However, the ESAS region averages 45 meters in depth, and it is assumed
that below the seafloor, sealed by sub-sea permafrost layers, hydrates
deposits are located.
Seismic
observation in 2012 of destabilizing methane hydrate along the
continental slope of the eastern United States, following the intrusion
of warmer ocean currents, suggests that underwater landslides could
release methane. The estimated amount of methane hydrate in this slope
is 2.5 gigatonnes (about 0.2% of the amount required to cause the PETM),
and it is unclear if the methane could reach the atmosphere. However,
the authors of the study caution: "It is unlikely that the western North
Atlantic margin is the only area experiencing changing ocean currents;
our estimate of 2.5 gigatonnes of destabilizing methane hydrate may
therefore represent only a fraction of the methane hydrate currently
destabilizing globally."
Bill McGuire notes, "There may be a threat of submarine landslides around the margins of Greenland,
which are less well explored. Greenland is already uplifting, reducing
the pressure on the crust beneath and also on submarine methane hydrates
in the sediment around its margins, and increased seismic activity may
be apparent within decades as active faults beneath the ice sheet are
unloaded. This could provide the potential for the earthquake or methane
hydrate destabilisation of submarine sediment, leading to the formation
of submarine slides and, perhaps, tsunamis in the North Atlantic."

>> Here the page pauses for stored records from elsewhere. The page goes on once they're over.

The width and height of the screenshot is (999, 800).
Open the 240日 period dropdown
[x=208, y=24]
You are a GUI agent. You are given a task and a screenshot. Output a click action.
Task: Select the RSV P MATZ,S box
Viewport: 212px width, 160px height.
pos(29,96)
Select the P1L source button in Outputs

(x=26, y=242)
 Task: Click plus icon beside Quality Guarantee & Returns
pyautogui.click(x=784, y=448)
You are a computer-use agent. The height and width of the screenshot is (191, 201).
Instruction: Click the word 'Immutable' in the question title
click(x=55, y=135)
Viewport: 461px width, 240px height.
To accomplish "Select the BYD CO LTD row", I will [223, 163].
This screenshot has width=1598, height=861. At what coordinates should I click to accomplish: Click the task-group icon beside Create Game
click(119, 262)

Research by Klaus Wallmann et al. 2018 concluded that hydrate
dissociation at Svalbard 8,000 years ago was due to the rebound of the
seabed following ice-sheet retreat. As a result the water depth got
shallower with less hydrostatic pressure, without further warming. The
study, also found that today's deposits at the site become unstable at a
depth of ~ 400 meters, due to seasonal bottom water warming, and it
remains unclear if this is due to natural variability or anthropogenic
warming.
Model simulations
A study of the effects for the original hypothesis, based on a coupled climate–carbon cycle model (GCM)
assessed a 1000-fold (from less than 1 to 1000 ppmv) methane increase—within a
single pulse, from methane hydrates (based on carbon amount estimates
for the PETM, with ~2000 GtC), and concluded it would increase
atmospheric temperatures by more than 6 °C within 80 years. Further,
carbon stored in the land biosphere would decrease by less than 25%,
suggesting a critical situation for ecosystems and farming, especially
in the tropics.
In fiction
- The science fiction novel Mother of Storms by John Barnes offers a fictional example of catastrophic climate change caused by methane clathrate release.

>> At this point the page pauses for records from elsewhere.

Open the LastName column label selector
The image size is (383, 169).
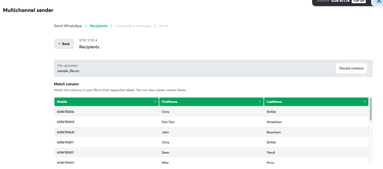click(x=313, y=102)
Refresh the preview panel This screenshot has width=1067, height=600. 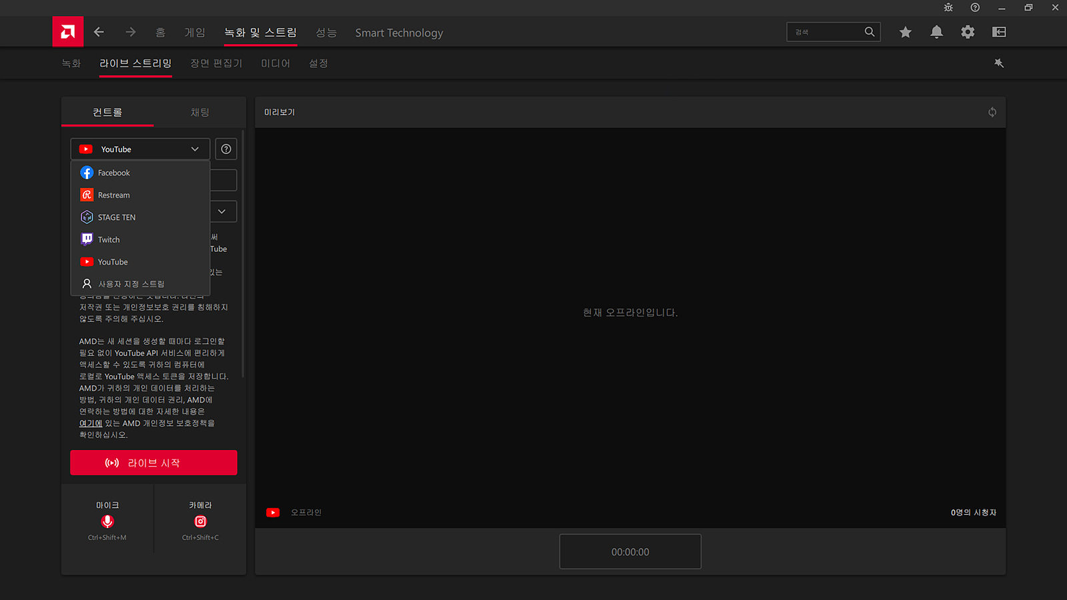point(992,112)
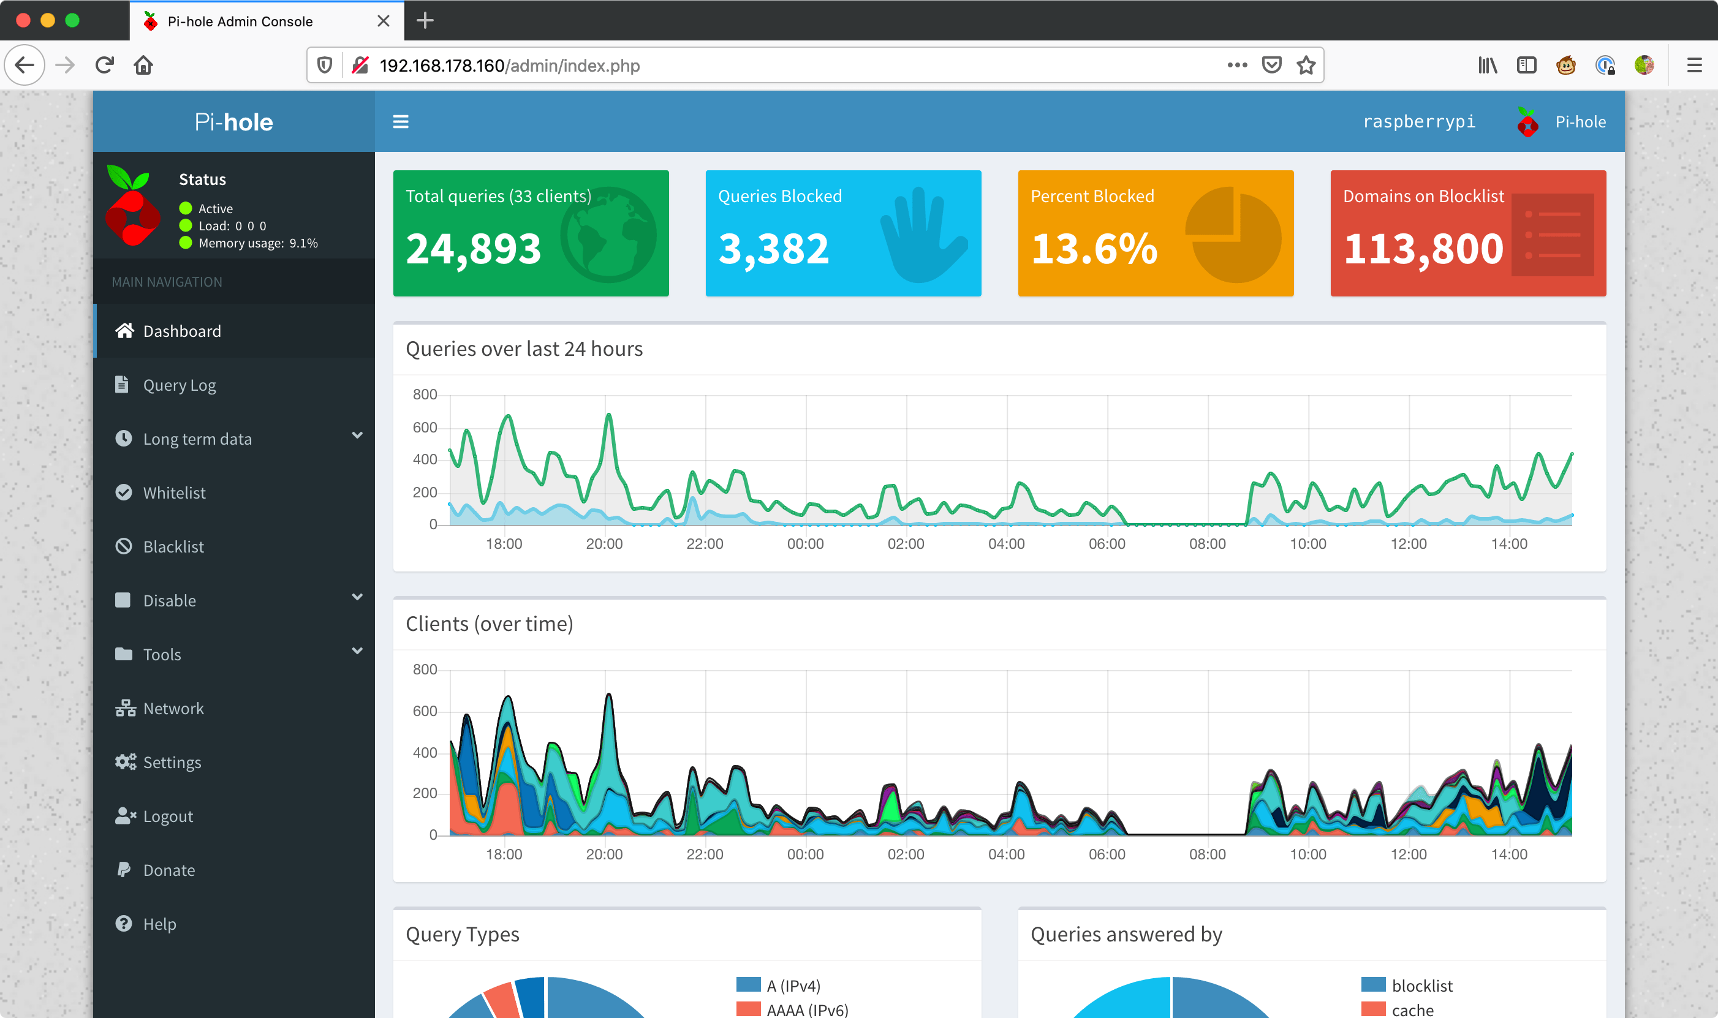Open the Query Log page
Screen dimensions: 1718x1018
179,385
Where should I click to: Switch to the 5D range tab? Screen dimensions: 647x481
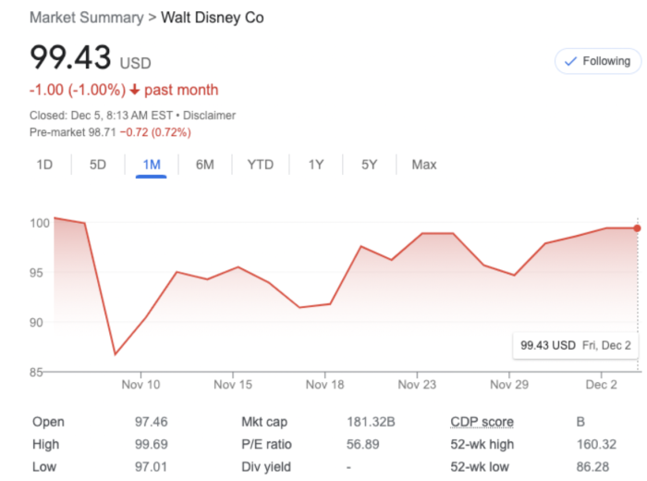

- In The Life Lottery by Ian Irvine unprecedented seismic activity triggers a release of methane hydrate, reversing global cooling.
- The hypothesis is the basis of an experiment in the PlayStation 2 game Death By Degrees.
- In Transcendent by Stephen Baxter, averting such a crisis is a major plotline.
- The novel The Black Silent by author David Dun features this idea as a key scientific point.
- In the anime Ergo Proxy, a string of explosions in the methane hydrate reserves wipes out 85% of human life on Earth.
- The novel The Far Shore of Time by Frederik Pohl features an alien race attempting to destroy humanity by bombing the methane clathrate reserves, thus releasing the gas into the atmosphere.
- The novel The Swarm by Frank Schätzing features what first appear to be freak events related to the world's oceans.
- In Charles Stross' Laundry Files universe, an intentionally triggered clathrate gun scenario is viewed as a possible retaliatory strategy that could be utilized by Blue Hades in response to terminal violation of the Benthic Treaty.